В июне 1917 года в цирке «Модерн» с импровизированной трибуны выступил Ленин, обвиняя Временное правительство в империалистической политике. Это событие зарисовал с натуры художник Иван Владимиров, а в 1923 году в картине «В. И. Ленин на митинге» более детально изобразил выступающего вождя и слушающих его людей (среди последних – и себя в образе милиционера с винтовкой); фиксируя документально-исторический факт, художник актуализировал античный синтез зрелища и политики. Можно упомянуть еще один сходный факт: именно в Киевском городском цирке 29 апреля 1918 года на Съезде хлеборобов был избран гетманом Украины генерал-лейтенант царской армии Павел Скоропадский. Это событие иронически описал в «Белой гвардии» Михаил Булгаков:

В апреле восемнадцатого, на Пасхе, в цирке весело гудели матовые электрические шары и было черно до купола народом. Тальберг стоял на сцене веселой, боевой колонной и вел счет рук – шароварам крышка, будет Украина, но Украина «гетьманская», – выбирали «гетьмана всея Украины»[299].

В 1922 году на базе Секции цирка по предложению коллегии Наркомпроса было организовано Центральное управление государственными цирками (ЦУГЦ), в период с 1922 по 1931 год осуществлявшее руководство цирками в РСФСР; его возглавила Нина Рукавишникова, жена поэта Ивана Рукавишникова, в недавнем прошлом – цирковая актриса Нина Зусман[300]. Печатным органом ЦУГЦ стал двухнедельный иллюстрированный журнал «Цирк», выходивший с 1925 по 1927 год, а затем «Цирк и эстрада», просуществовавший с 1927 по 1930 год. Предшественником этих журналов, безусловно, являлся русский иллюстрированный журнал «Варьете и цирк», издававшийся в Москве в 1912–1917 годах под редакцией Я. Г. Бадикова. В нем печатались хроники театра, варьете, цирка, кино, судебная хроника, спортивные обозрения, фельетоны, шаржи, а также объявления и театральная реклама. В журналах «Цирк» и «Цирк и эстрада» все эти рубрики, за исключением театральной, в основном сохранились.

На страницах этих журналов как раз и развернулись основные дебаты, касающиеся сущности циркового искусства в культуре, роли цирка в обновлении художественного видения мира, нового смыслопорождения, создания революционных и инновационных стратегий в культуре. Кроме идеологических высказываний о том, что цирк должен «сделаться ценным орудием в руках государства»[301], в это время устно и печатно были сформулированы две основные позиции, имевшие важное значение для дальнейшего процесса визуализации культуры.
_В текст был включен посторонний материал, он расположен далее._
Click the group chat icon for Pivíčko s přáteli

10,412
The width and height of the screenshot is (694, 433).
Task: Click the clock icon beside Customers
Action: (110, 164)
С одной стороны, «циркизация» литературных, сценических, кинематографических и других художественных форм[302] – ее сторонники считали цирк универсальной зрелищной формой, рефлексы которой обнаруживаются как в архаическом искусстве, так и в большинстве современных дискурсивных практик: литературе, кино, театре, живописи, архитектуре. С другой стороны, «театрализация» – согласно этой концепции, цирк приравнивался к театральной сцене. Теоретизация данных позиций и внедрение их обеих одновременно в художественную практику фактически вытеснили в 1920 – 1930-е годы концепцию цирка как государственной институции, важного звена в системе идеологических организаций.

* * *

Дебаты о роли цирка в культуре, начатые футуристами и продолженные в 1918 году деятелями культуры в Доме цирка, послужили в 1920 – 1930-е годы импульсом для целого ряда работ теоретиков искусства и литературы, а также основой для экспериментов в области кино, театра, живописи, скульптуры и даже архитектуры. В большинстве случаев теоретики оказывались одновременно экспериментаторами (художниками, режиссерами, актерами) в области визуальных искусств. В русле «циркизации» в театры приглашались преподаватели разных цирковых дисциплин. Многие теоретики искусства и литературы считали цирк важнейшим механизмом инноваций в культуре – так, например, Борис Эрдман видел в цирковом искусстве источник инноваций конструктивистского театра: «Циркачи помогли тогда тому, что актер нарождавшегося тогда конструктивного театра сумел оторваться от пола сцены. Циркачи же научили “заполнять” вертикали сценической коробки»[303]. Цирковые сценические принципы помогали артистам избавиться от канона сцены-коробки с порталом, аналогичным раме станковой картины. Эрдман, создавший целую серию эскизов для цирковых костюмов («2 Каранжо», «Костюм велосипедистов Польди», «Эскиз костюма для Виталия Лазаренко» и др.), считал эти работы неудачами на том основании, что он не учел в достаточной степени «законы движения» и динамику равновесия между «телом в движении» и «костюмом»[304].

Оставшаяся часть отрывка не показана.